From Periplum to Map: Claude McKay’s Postwar Odyssey in Home to Harlem
DOI:
https://doi.org/10.55016/4yzr8577Keywords:
cartography, Harlem Renaissance, maps, Great War, OdysseyAbstract
Claude McKay’s 1928 Home to Harlem depicts a Black man, Jake Brown, who deserts the Great War after serving in labor battalions but never in combat. The novel follows the tradition of the “nostos,” a tale of homecoming, usually from war, in the vein of Homer’s Odyssey. McKay’s novel joins Joyce’s Ulysses and Pound’s Cantos, both of which found in Odysseus a figure who spoke to the modern age. Pound’s concept of the “periplum” proves to be of particular use in articulating Jake’s dilemma once he returns to Harlem. As an eye-level description of a landscape that Odysseus experiences on his sea travels and that is recorded in the Cantos, the periplum expresses both the joy and the perils of immediate sensory experience.
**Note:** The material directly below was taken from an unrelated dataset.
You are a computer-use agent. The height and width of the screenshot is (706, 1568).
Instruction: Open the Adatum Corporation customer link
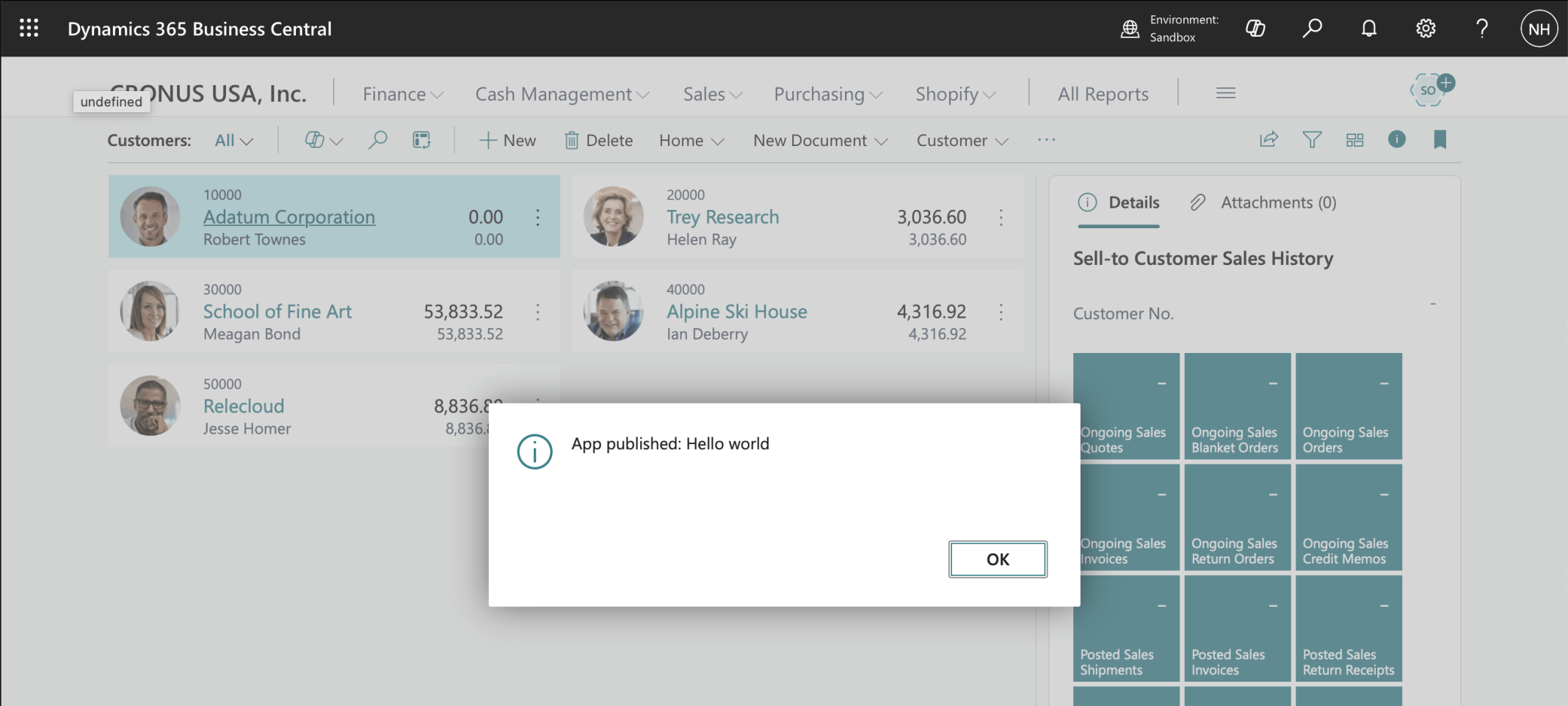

Jake tries to rise above the various temptations that keep him from finding his true Penelope, the nightclub singer Felice, whose address he loses on his second day home. In his struggle to find her, Jake must first acquire a transcendent cartographic perspective, which helps him to withstand not only Harlem’s many disorienting enticements, but also to understand his own place as a disenfranchised Black man on the national and world map.